RECORDS SHOWN section start

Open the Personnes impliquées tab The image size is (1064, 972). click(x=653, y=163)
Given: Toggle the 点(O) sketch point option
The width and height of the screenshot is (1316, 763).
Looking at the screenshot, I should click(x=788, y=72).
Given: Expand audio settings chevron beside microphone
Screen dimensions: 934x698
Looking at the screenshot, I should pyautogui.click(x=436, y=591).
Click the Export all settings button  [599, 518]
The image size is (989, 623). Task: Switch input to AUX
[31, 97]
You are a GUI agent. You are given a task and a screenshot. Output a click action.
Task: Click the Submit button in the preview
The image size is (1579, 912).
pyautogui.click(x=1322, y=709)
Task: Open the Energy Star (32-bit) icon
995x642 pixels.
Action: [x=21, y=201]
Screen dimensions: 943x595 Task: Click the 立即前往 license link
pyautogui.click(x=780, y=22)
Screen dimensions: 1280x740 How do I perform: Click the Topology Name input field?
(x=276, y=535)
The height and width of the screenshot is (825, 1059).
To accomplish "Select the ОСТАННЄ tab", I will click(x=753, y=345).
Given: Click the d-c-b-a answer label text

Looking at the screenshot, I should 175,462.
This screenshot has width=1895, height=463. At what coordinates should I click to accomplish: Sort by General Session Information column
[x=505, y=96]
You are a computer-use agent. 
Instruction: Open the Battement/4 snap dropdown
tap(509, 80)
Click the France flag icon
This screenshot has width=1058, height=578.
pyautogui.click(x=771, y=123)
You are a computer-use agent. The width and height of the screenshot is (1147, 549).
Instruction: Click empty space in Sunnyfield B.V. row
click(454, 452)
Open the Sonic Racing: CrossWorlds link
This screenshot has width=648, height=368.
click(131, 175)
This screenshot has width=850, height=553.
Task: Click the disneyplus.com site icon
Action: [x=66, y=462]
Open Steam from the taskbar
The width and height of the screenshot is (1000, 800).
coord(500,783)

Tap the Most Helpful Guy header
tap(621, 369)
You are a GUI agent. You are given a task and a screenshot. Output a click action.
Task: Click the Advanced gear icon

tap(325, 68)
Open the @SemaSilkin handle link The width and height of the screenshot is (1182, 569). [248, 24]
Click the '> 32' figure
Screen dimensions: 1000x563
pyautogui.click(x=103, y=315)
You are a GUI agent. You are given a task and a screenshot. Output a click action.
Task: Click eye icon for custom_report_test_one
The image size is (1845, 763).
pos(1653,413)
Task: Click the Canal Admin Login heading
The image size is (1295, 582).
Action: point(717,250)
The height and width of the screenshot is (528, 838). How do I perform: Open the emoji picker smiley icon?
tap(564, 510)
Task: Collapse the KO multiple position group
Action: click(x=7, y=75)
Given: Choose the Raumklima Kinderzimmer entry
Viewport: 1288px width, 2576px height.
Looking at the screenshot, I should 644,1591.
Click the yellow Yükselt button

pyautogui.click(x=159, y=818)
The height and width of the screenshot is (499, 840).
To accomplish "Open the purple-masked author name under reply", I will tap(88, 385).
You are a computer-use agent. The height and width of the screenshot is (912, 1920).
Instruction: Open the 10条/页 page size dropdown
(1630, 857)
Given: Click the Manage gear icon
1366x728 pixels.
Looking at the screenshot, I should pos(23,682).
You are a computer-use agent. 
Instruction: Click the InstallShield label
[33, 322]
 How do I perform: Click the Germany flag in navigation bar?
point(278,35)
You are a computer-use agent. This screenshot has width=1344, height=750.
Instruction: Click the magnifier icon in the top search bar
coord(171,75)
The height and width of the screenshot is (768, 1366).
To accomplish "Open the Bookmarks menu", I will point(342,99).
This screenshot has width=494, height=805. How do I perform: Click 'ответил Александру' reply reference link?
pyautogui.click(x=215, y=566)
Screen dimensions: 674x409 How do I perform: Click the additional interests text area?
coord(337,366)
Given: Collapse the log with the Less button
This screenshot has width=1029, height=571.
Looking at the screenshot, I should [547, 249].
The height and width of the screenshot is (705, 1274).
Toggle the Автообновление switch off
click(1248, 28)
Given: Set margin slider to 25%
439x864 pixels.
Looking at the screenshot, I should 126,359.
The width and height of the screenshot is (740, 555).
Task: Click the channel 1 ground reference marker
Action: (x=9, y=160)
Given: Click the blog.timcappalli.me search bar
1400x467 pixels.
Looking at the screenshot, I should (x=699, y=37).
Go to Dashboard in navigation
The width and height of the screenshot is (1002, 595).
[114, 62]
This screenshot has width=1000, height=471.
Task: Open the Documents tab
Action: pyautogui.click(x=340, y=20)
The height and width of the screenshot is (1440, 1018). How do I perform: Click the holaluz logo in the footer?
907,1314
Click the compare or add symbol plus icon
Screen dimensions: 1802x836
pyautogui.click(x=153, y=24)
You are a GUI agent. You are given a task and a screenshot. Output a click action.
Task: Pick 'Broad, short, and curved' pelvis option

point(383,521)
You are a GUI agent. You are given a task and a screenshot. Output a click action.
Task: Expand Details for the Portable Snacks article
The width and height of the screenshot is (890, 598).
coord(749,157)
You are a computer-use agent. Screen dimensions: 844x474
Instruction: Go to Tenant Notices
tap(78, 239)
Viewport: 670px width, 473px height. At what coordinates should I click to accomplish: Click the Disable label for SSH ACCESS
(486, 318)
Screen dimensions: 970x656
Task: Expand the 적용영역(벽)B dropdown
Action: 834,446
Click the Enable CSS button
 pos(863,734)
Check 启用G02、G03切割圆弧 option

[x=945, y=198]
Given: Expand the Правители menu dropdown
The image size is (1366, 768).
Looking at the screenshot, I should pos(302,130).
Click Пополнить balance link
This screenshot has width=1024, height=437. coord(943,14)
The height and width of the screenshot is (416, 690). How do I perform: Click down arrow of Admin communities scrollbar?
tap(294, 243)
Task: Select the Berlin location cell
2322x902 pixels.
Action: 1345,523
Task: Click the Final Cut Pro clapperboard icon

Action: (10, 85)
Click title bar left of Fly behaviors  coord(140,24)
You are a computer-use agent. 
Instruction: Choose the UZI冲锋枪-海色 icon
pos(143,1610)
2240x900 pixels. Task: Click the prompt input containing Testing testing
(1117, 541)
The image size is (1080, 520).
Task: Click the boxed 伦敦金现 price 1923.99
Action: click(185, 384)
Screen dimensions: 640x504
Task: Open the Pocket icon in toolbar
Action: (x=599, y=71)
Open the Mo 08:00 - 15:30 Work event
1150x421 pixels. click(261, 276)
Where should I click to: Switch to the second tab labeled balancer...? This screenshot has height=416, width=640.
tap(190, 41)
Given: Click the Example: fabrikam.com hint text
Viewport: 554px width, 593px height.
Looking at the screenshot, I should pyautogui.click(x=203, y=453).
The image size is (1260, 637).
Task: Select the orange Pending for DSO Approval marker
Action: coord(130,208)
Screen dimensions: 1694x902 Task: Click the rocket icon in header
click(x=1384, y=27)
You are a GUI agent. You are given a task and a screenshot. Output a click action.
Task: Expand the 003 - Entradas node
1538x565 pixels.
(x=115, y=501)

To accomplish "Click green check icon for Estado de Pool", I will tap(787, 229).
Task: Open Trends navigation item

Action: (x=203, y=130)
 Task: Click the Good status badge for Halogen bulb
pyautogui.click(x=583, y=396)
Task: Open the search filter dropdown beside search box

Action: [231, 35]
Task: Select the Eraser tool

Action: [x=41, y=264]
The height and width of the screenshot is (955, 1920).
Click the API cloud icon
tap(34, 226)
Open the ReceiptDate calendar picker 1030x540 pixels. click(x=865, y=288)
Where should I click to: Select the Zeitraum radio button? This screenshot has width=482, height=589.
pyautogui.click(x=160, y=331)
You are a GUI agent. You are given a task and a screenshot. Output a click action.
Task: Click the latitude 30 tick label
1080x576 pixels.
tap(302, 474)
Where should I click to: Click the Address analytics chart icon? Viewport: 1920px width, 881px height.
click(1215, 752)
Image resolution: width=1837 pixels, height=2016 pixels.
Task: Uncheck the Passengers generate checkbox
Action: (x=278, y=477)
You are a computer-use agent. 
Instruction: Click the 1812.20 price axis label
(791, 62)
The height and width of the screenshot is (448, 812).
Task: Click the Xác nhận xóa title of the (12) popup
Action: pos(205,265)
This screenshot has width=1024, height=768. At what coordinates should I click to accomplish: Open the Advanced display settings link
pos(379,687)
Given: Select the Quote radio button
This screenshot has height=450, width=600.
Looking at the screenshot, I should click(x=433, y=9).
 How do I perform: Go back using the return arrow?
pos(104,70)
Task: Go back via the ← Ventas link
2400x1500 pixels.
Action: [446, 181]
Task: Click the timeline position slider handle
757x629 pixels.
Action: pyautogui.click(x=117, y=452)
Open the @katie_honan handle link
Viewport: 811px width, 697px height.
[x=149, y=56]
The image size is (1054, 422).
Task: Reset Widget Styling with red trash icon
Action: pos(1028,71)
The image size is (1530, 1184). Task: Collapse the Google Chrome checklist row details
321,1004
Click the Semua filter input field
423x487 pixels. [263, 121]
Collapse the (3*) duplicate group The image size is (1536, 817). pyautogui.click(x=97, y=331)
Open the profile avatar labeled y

RECORDS SHOWN section end

Lines from the entries that contain the word "slider" are what the answer must hold.

### ANSWER BOX
Given: Set margin slider to 25%
Task: Click the timeline position slider handle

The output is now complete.